Israeli forces shot and killed a young Palestinian man on Friday evening east of Khan Younis, in southern Gaza, in yet another sign of how hollow the so‑called “ceasefire” of October has become.

The victim, Firas Ahmad Muhammad Abu Shanab, was in his twenties. Medical teams said he died from gunshot wounds after Israeli soldiers opened fire in Bani Suheila.

Neighbors described hearing sudden bursts of live ammunition and seeing Abu Shanab collapse as he tried to move between nearby homes.

Not long after, the north of the Strip was hit again. Israeli artillery shells slammed into residential blocks in Beit Lahia, critically injuring four Palestinians and tearing through several homes.

Paramedics said they struggled to reach the wounded because the shelling continued even as they tried to pull people from the rubble.

One medic described the scene as “running through dust and shrapnel, hoping the next round doesn’t land on us.”

Despite the ceasefire framework, the pattern has remained largely unchanged. Israeli forces continue to fire on civilians, launch drone strikes, shell neighborhoods, and demolish homes across a Gaza Strip already pushed to the edge.

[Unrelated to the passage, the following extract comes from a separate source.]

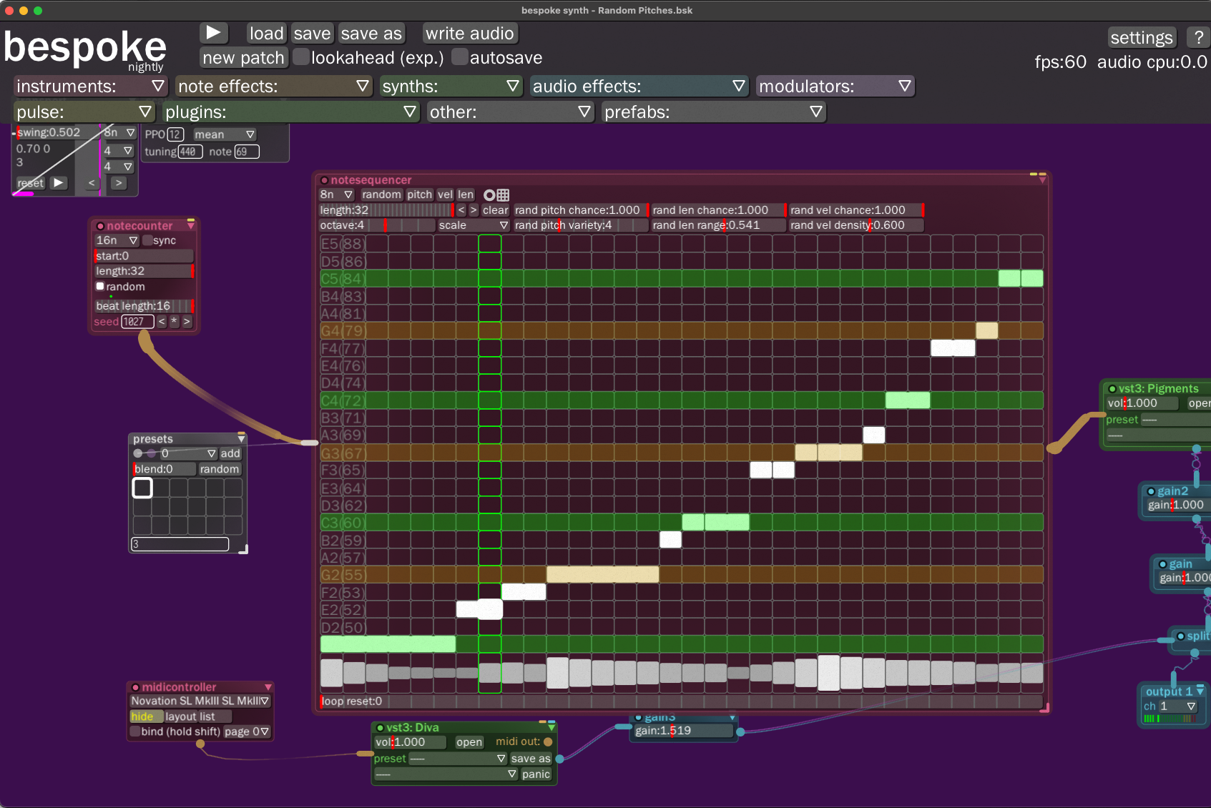Screen dimensions: 1211x808
Task: Click the play button in the top toolbar
Action: pos(212,32)
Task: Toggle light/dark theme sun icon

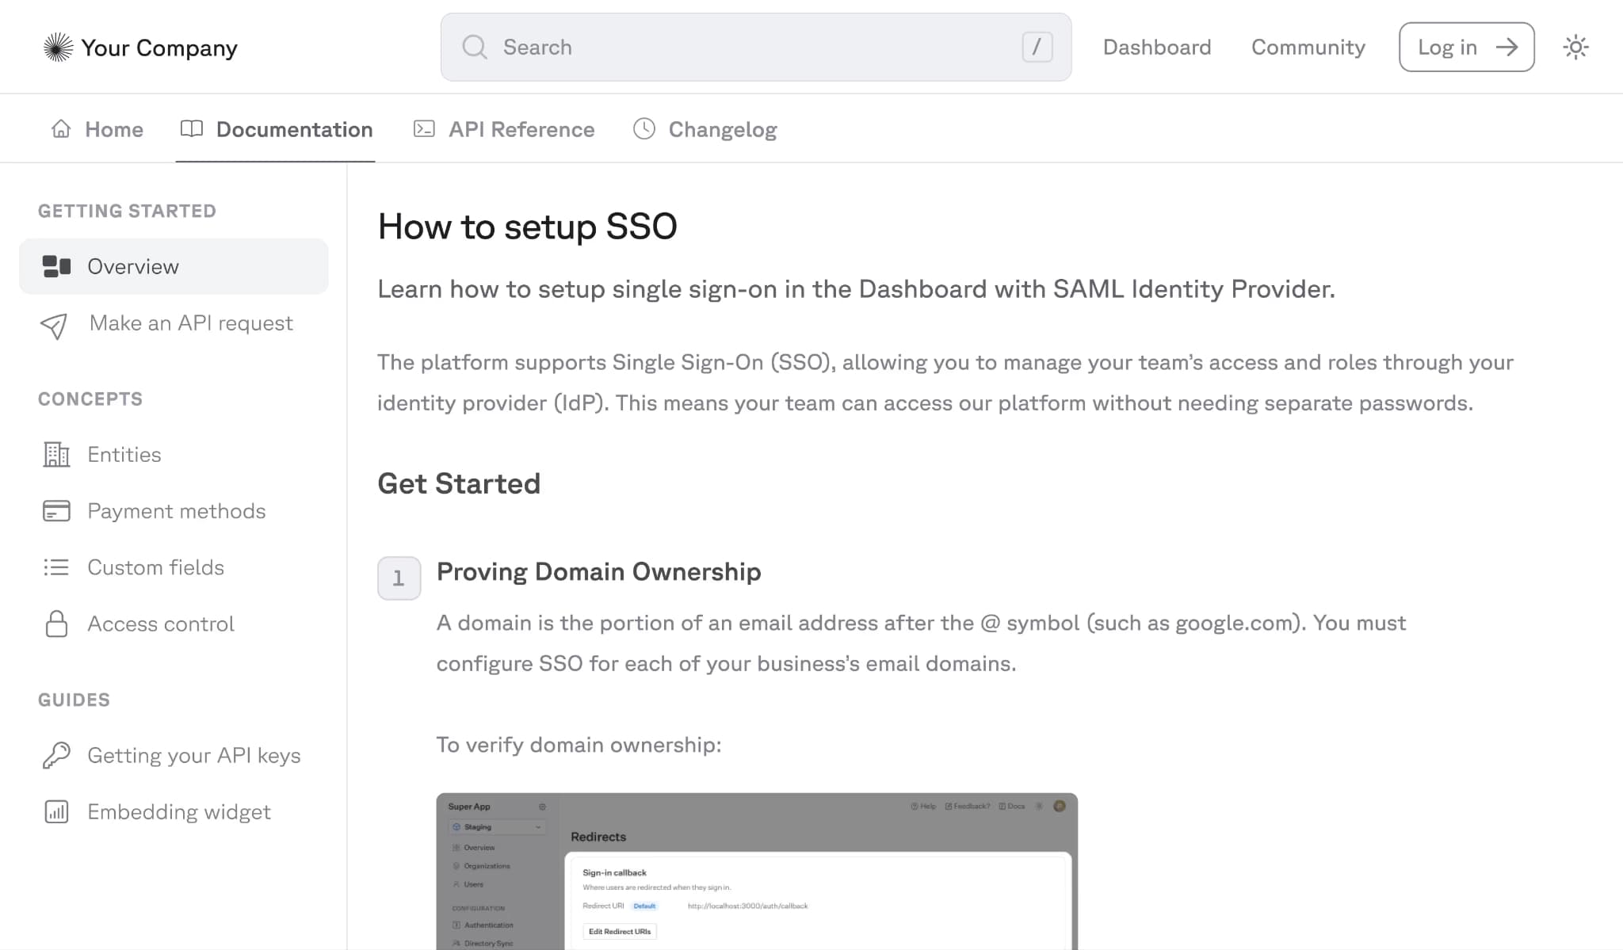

Since the “ceasefire” took effect on 11 October 2025, these violations have killed at least 417 Palestinians and injured 1,153.

The broader toll of the genocide, stretching back to October 7, 2023, has now climbed past 71,000 killed and 171,000 wounded, with medical teams warning that many more remain unaccounted for beneath collapsed buildings or unreachable due to ongoing fire.

The violations are unfolding alongside a brutal winter storm that has turned displacement camps into pools of freezing water. From Deir al‑Balah to Gaza City, families living in makeshift tents have watched the rain soak their blankets, their food, and the last of their belongings.

Children shiver through the night, and elderly people struggle to breathe in the cold, damp air.

Doctors report rising cases of hypothermia, respiratory infections, and waterborne illnesses as clean water becomes harder to find.